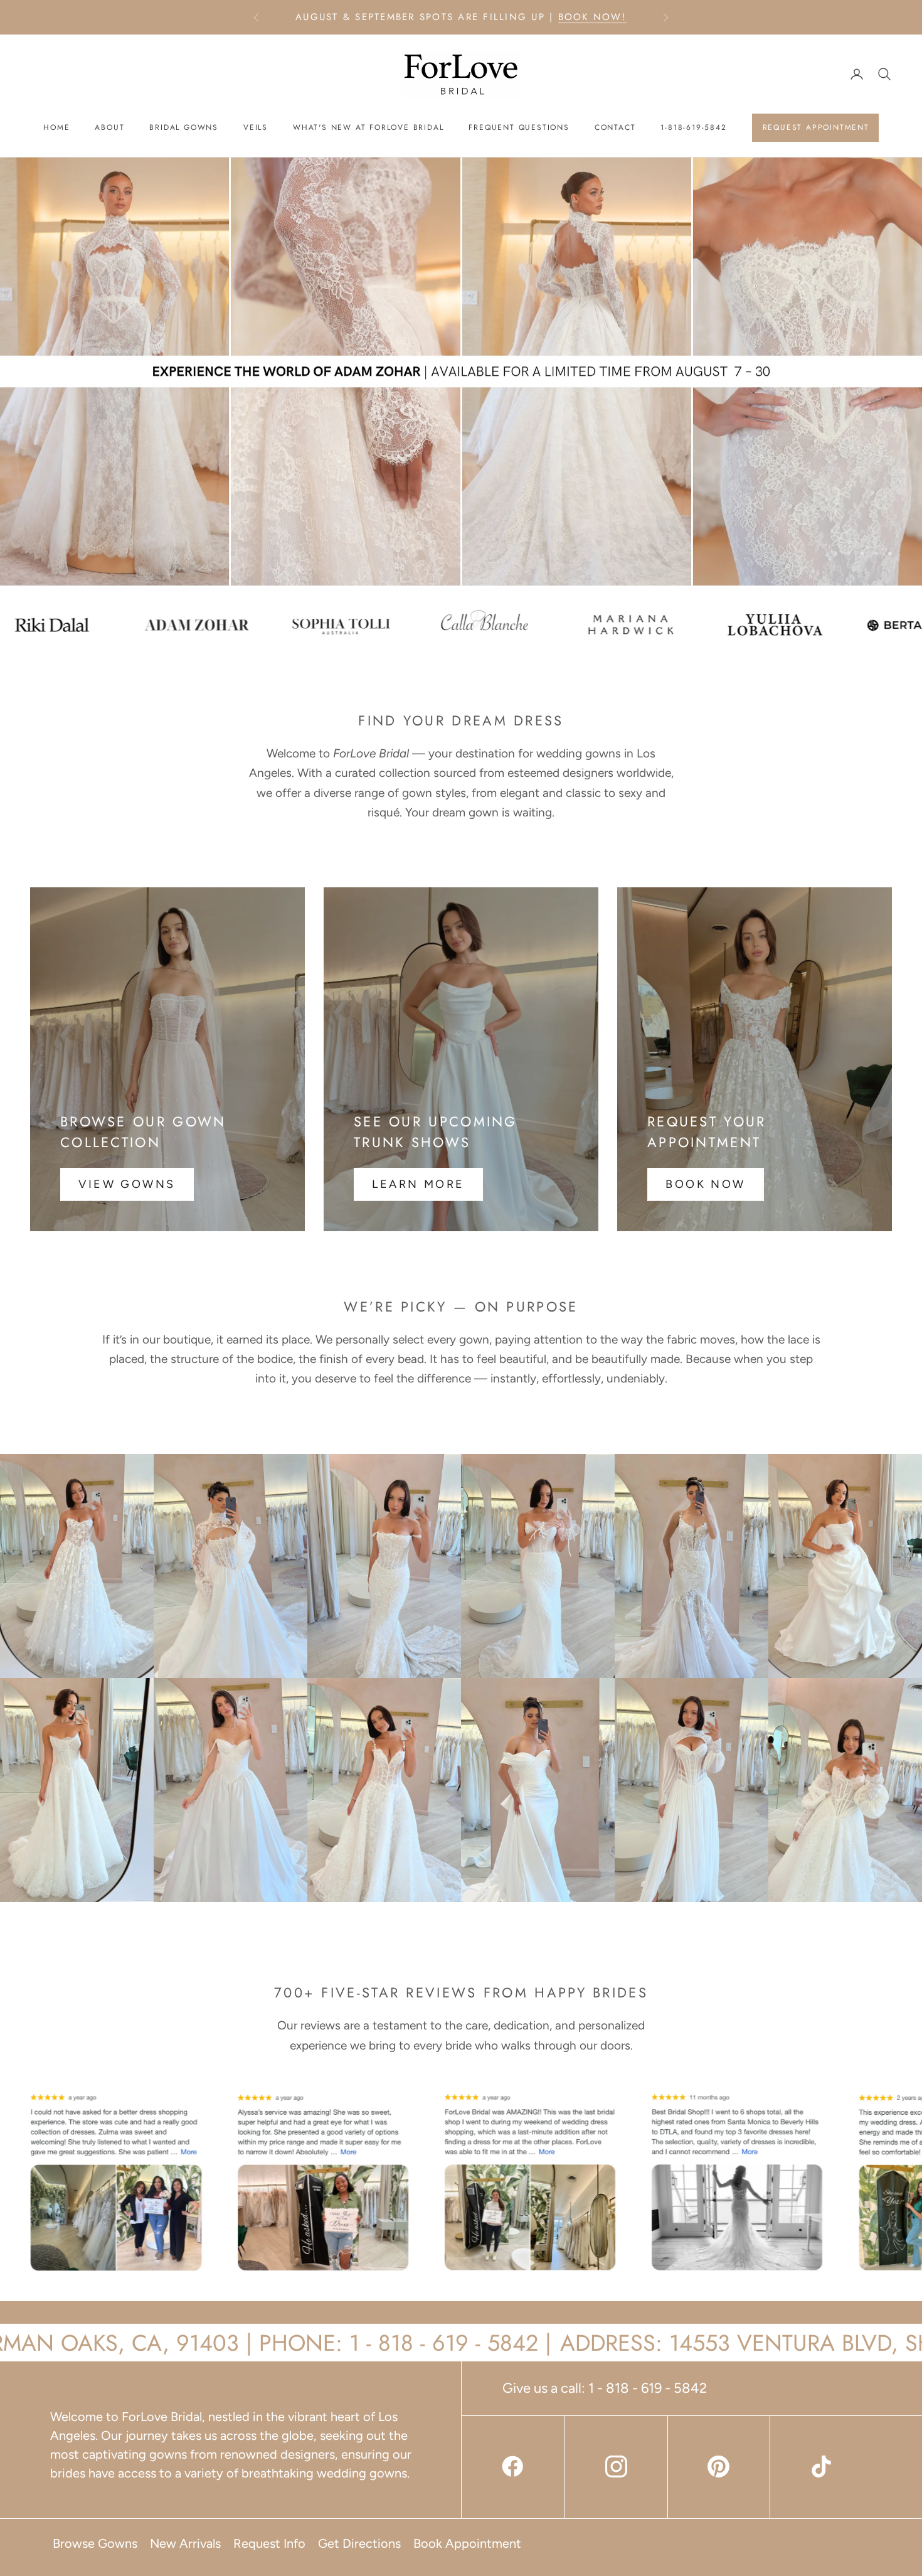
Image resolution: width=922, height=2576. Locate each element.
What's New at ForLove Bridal (368, 127)
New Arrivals (185, 2543)
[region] (461, 371)
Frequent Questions (519, 127)
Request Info (269, 2543)
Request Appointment (816, 127)
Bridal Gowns (183, 127)
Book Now (705, 1184)
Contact (615, 127)
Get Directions (359, 2543)
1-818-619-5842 (693, 127)
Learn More (418, 1184)
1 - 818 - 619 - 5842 (647, 2388)
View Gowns (127, 1184)
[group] (461, 371)
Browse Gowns (95, 2543)
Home (56, 127)
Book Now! (592, 17)
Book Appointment (467, 2543)
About (109, 127)
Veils (255, 127)
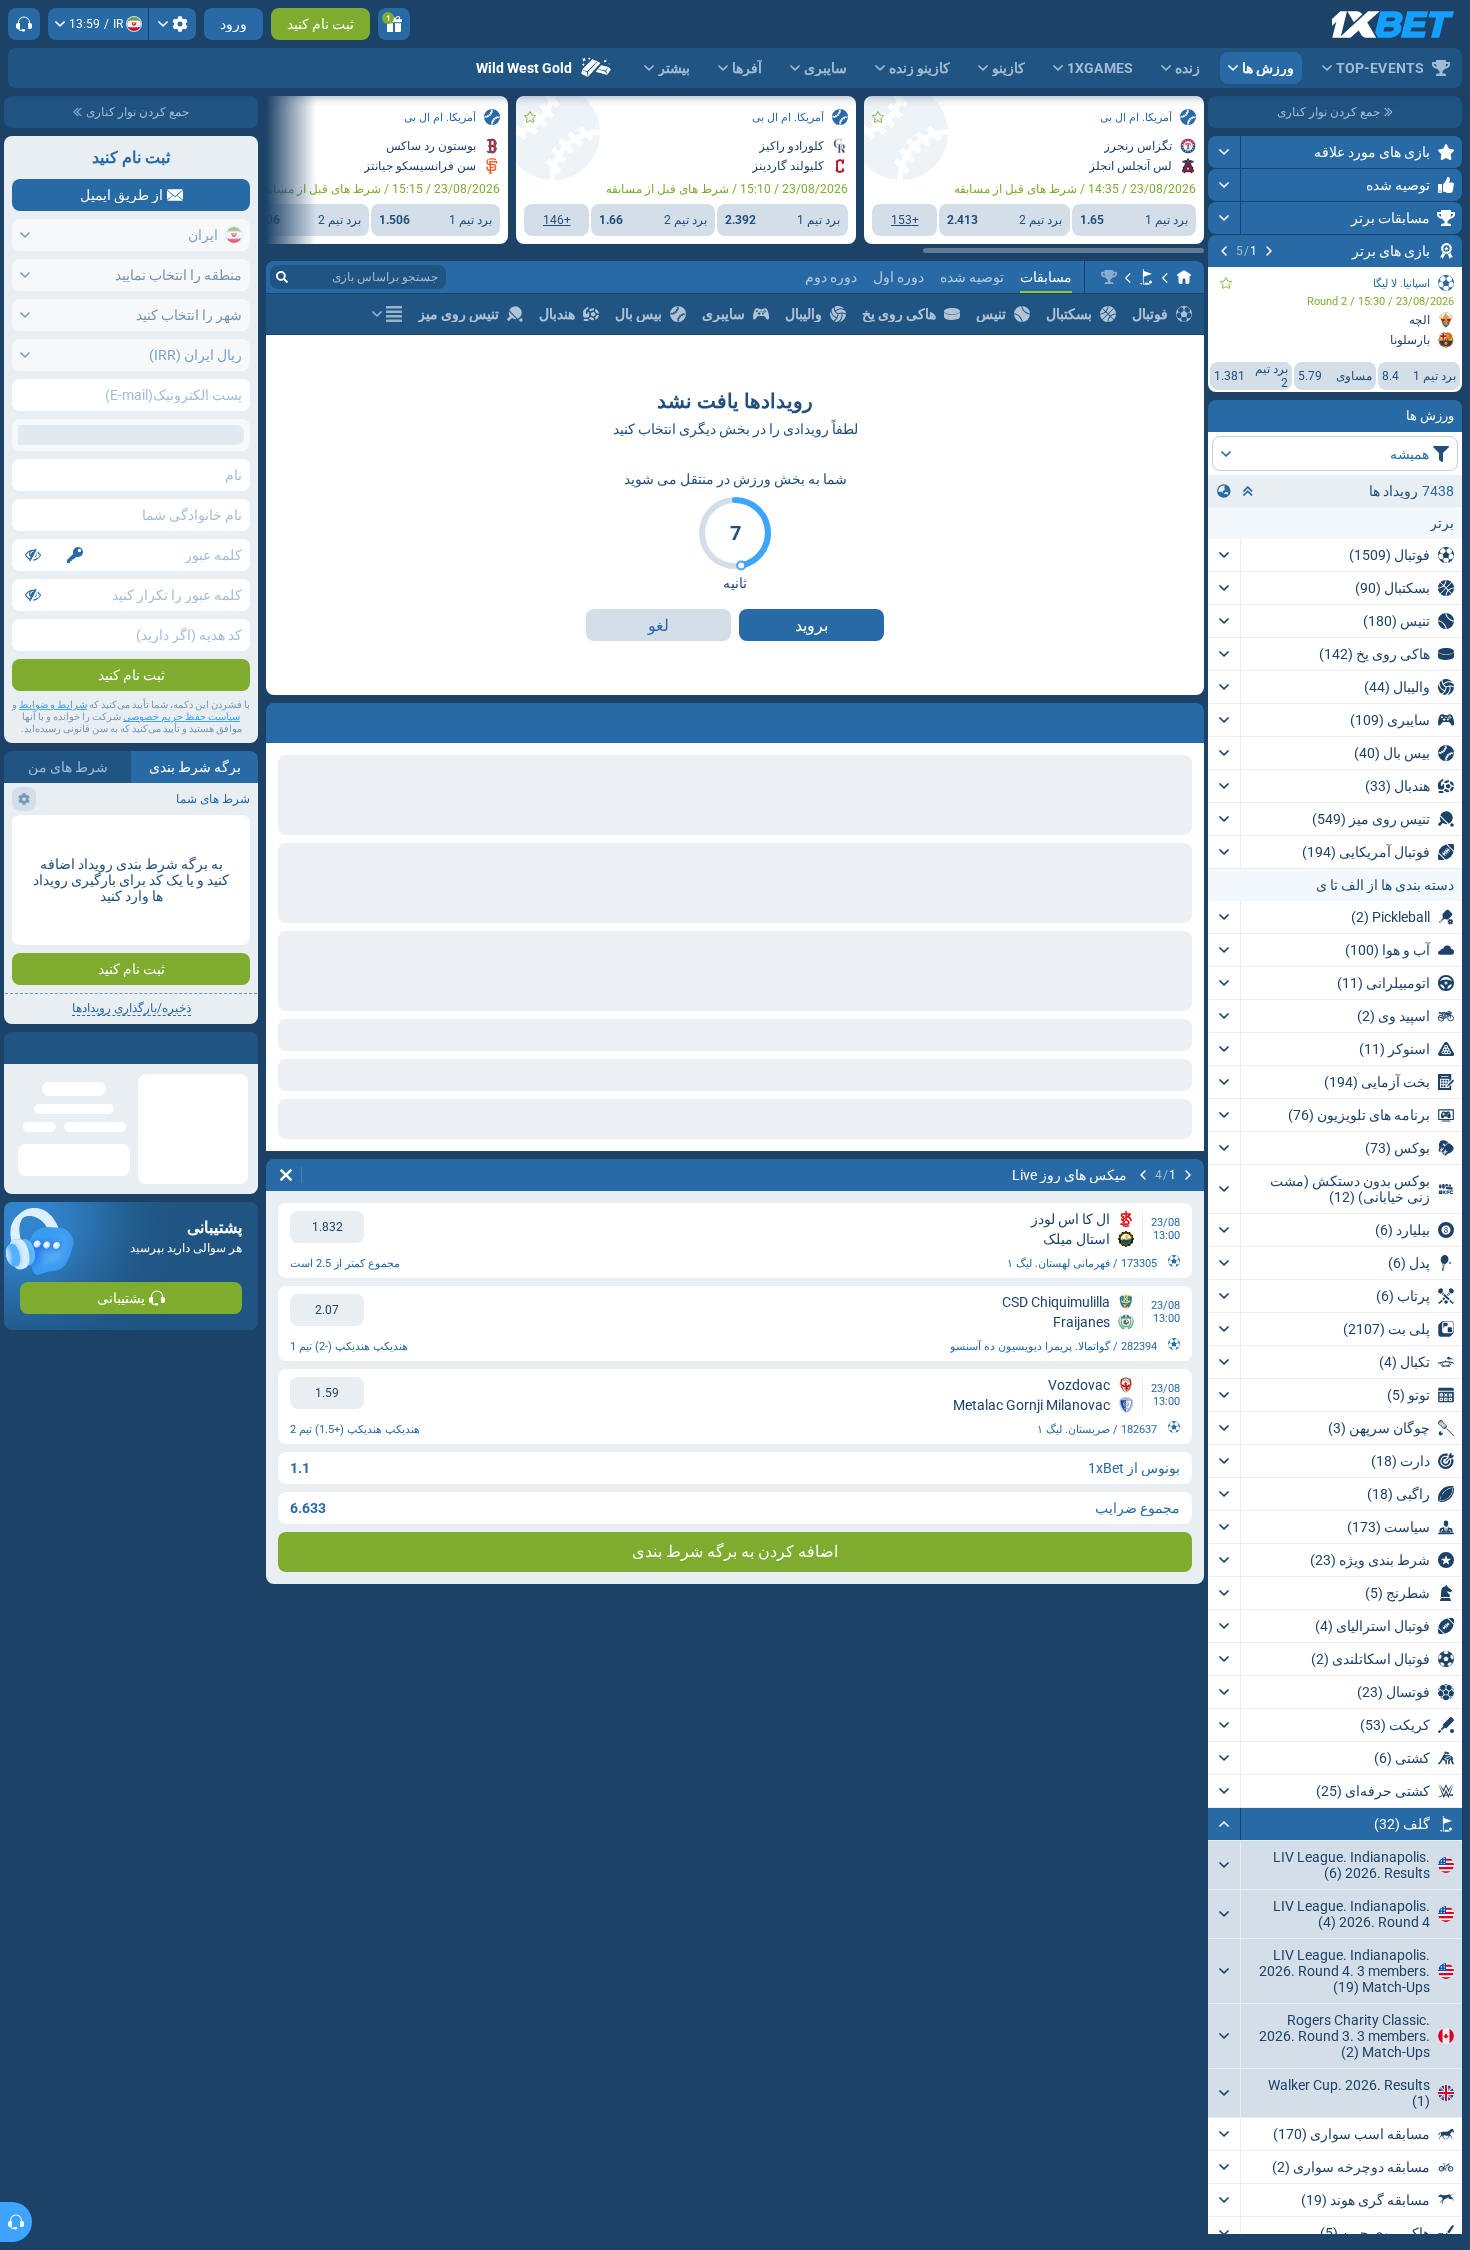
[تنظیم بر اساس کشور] (1224, 491)
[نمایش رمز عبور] (33, 555)
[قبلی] (1269, 251)
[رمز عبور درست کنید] (75, 555)
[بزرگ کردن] (1224, 152)
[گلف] (1146, 277)
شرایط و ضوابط (53, 704)
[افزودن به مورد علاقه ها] (1226, 283)
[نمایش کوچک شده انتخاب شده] (1248, 491)
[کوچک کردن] (1224, 1824)
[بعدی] (1224, 251)
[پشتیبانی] (24, 24)
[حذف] (286, 1175)
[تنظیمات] (172, 24)
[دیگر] (387, 314)
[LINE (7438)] (1184, 277)
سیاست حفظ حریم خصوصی (181, 716)
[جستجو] (282, 277)
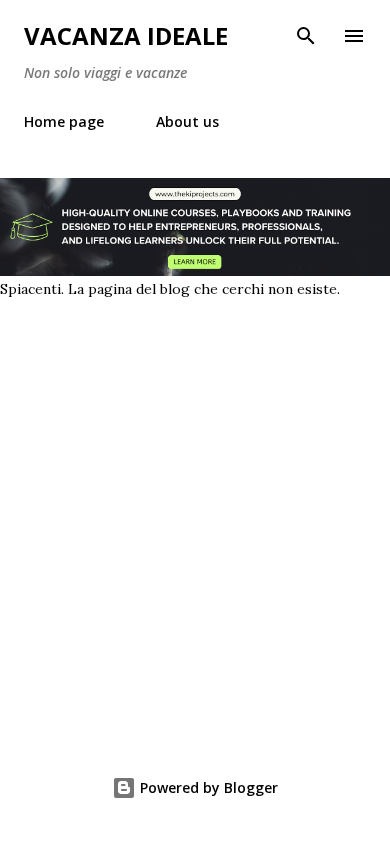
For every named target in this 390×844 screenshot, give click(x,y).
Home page (64, 121)
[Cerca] (306, 36)
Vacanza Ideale (126, 35)
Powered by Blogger (207, 787)
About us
______________________________
Transcribe the records above exactly, beginning at the line that contains "Frequent Questions (519, 127)" and ending with the line that contains "Home (56, 127)", both included, and nothing else.

Output below>
Frequent Questions (519, 127)
Request Info (269, 2543)
Request Appointment (816, 127)
Bridal Gowns (183, 127)
Book Now (705, 1184)
Contact (615, 127)
Get Directions (359, 2543)
1-818-619-5842 (693, 127)
Learn More (418, 1184)
1 - 818 - 619 - 5842 (647, 2388)
View Gowns (127, 1184)
[group] (461, 371)
Browse Gowns (95, 2543)
Home (56, 127)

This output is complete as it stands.